From Washington Post.com: Kashmir underwater? A Colorado geologist thinks it’s possible
By Rama Lakshmi

NEW DELHI — A recent U.S. prediction of a possibly devastating earthquake in the disputed Himalayan province of Kashmir has caused alarm here in India.

A study by Roger Bilham, professor of geology at the University of Colorado, Boulder, concludes that a magnitude-9 earthquake could strike in Kashmir, triggering massive landslides and plunging the picturesque valley under water.

Newspapers in Kashmir carried front-page stories on Bilham’s predictions Saturday, stirring public fears.

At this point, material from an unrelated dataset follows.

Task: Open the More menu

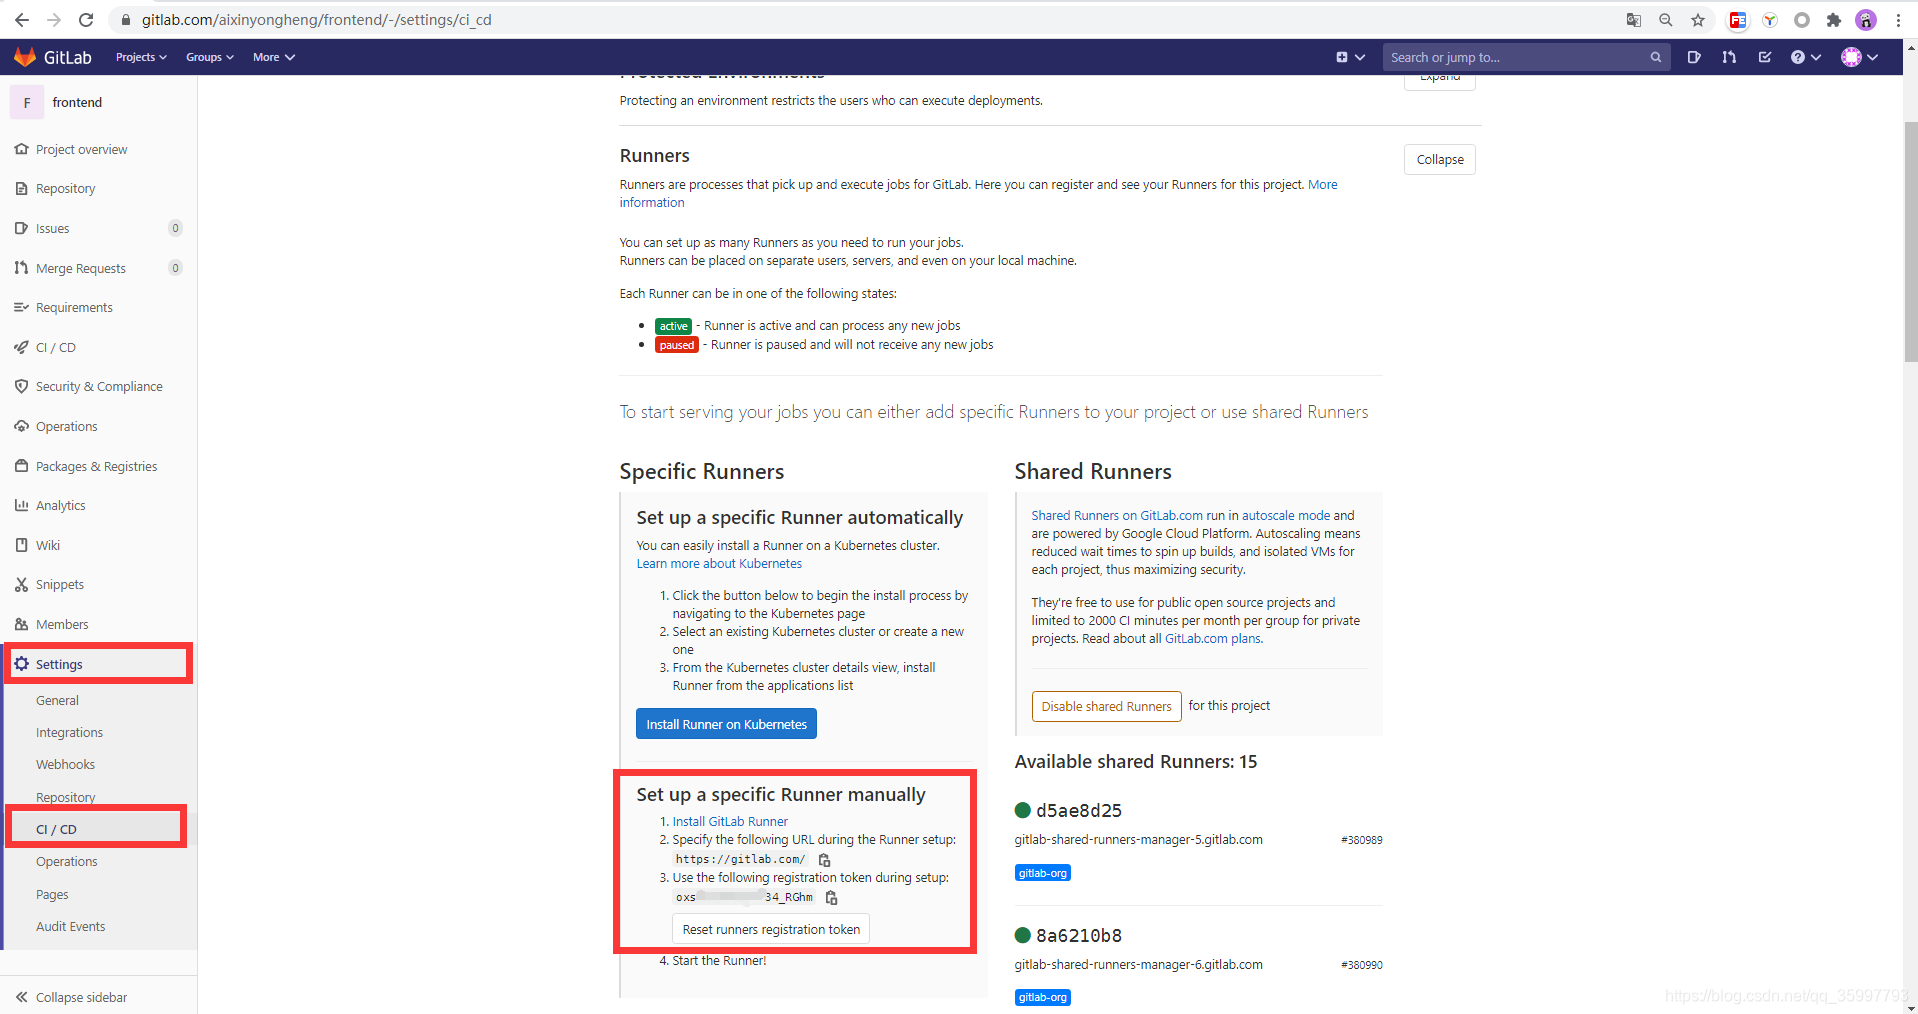Action: (x=273, y=57)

“People have been calling me all day since they read the news in the papers. They are frightened. I wish the newspapers had not run it on the front page. Why create a scare?” said Muhammad Ismail Bhat, former head of geology and geophysics at the University of Kashmir, who has worked with Bilham. He said he had known about the new findings for a while.

Until recently, most forecasts about the tectonically active Himalayan region have been based on historical data and information generated by GPS stations in neighboring Indian states and in Pakistan. But since 2007, as many as nine stations have been set up in the state of Jammu and Kashmir itself, providing new data to local and international analysts.

At the annual meeting of the American Geophysical Union in San Francisco this week, Bilham said that new GPS data showed gradual movement of rocks in the Zanskar Mountains, north of the Kashmir valley, that he said could result in a Japan-level quake and kill about 300,000 people. The subsequent landslides would dam the Jhelum River, and when released, the backed-up water could cause flooding, he said.

In 2005, a 7.9-magnitude quake with its epicenter in Muzaffarabad, in Pakistan-administered Kashmir, caused widespread damage and killed more than 40,000 people. Seismologists recorded several tremors in the region in August this year.